# [WHAT IS REQUIRED]
First find the line with "This screenshot has width=632, height=460." in the entries below, then set down exactly every line through the line with "Open 設定のリセット page", that line included.

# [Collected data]
──────
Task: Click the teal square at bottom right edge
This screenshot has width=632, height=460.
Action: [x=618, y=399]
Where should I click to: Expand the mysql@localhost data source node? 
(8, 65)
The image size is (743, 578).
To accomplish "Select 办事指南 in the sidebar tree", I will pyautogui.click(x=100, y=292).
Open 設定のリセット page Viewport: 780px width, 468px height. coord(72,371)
──────
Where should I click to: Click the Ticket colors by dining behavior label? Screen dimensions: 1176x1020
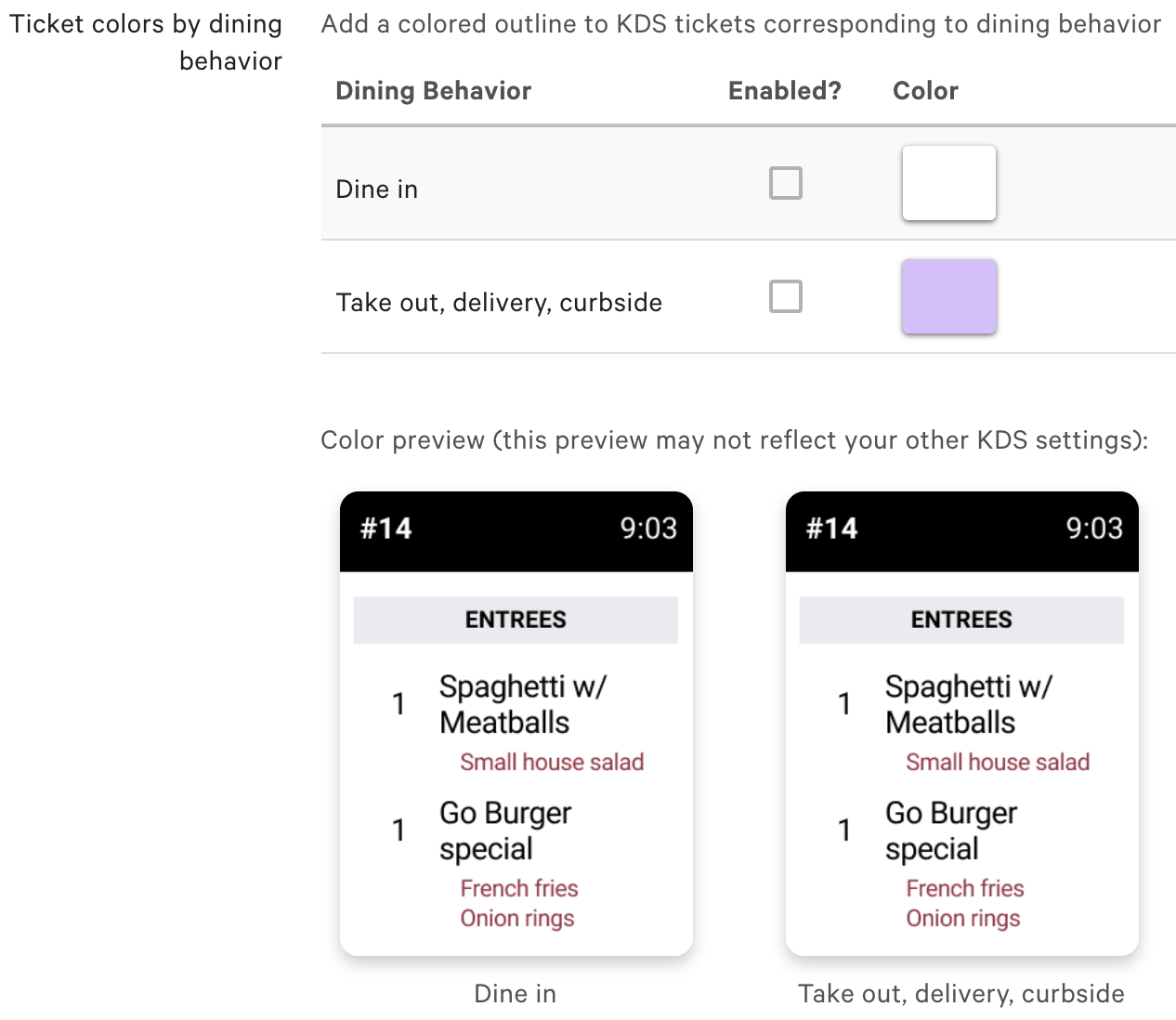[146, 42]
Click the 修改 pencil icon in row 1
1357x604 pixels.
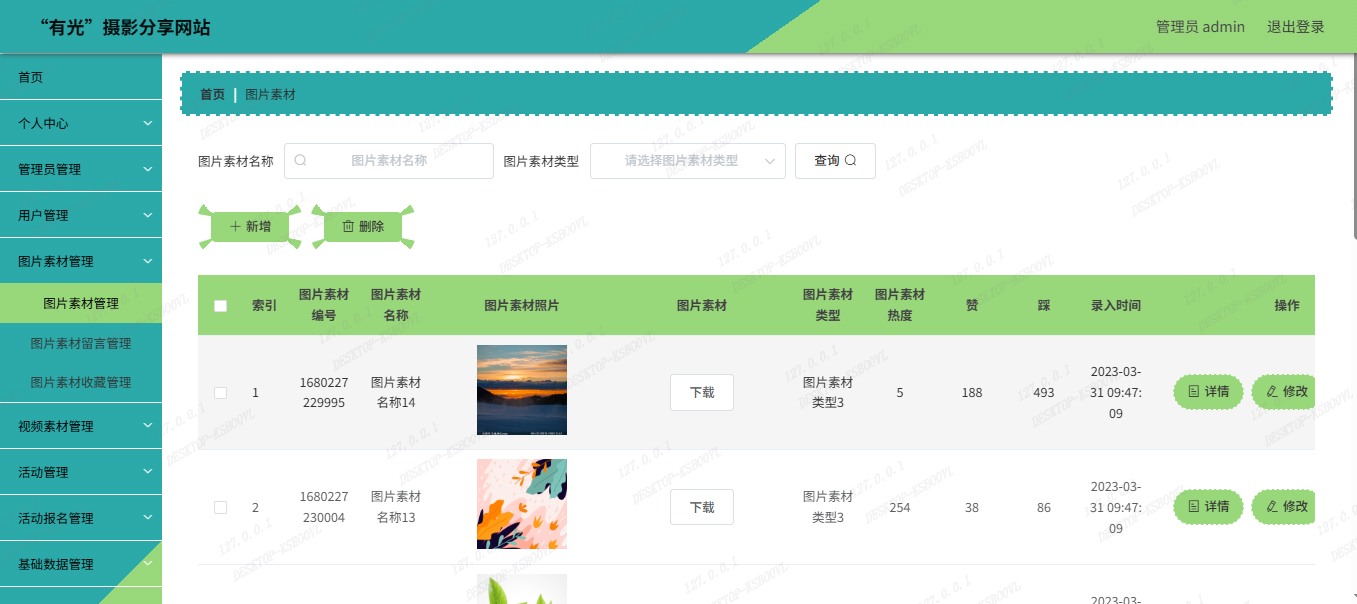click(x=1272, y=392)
──────
# [PROBLEM SOLUTION]
This screenshot has width=632, height=460.
Action: [x=618, y=399]
Where should I click to: Expand the mysql@localhost data source node? 
(8, 65)
The image size is (743, 578).
To accomplish "Select 办事指南 in the sidebar tree", I will pyautogui.click(x=100, y=292).
Open 設定のリセット page Viewport: 780px width, 468px height. coord(72,371)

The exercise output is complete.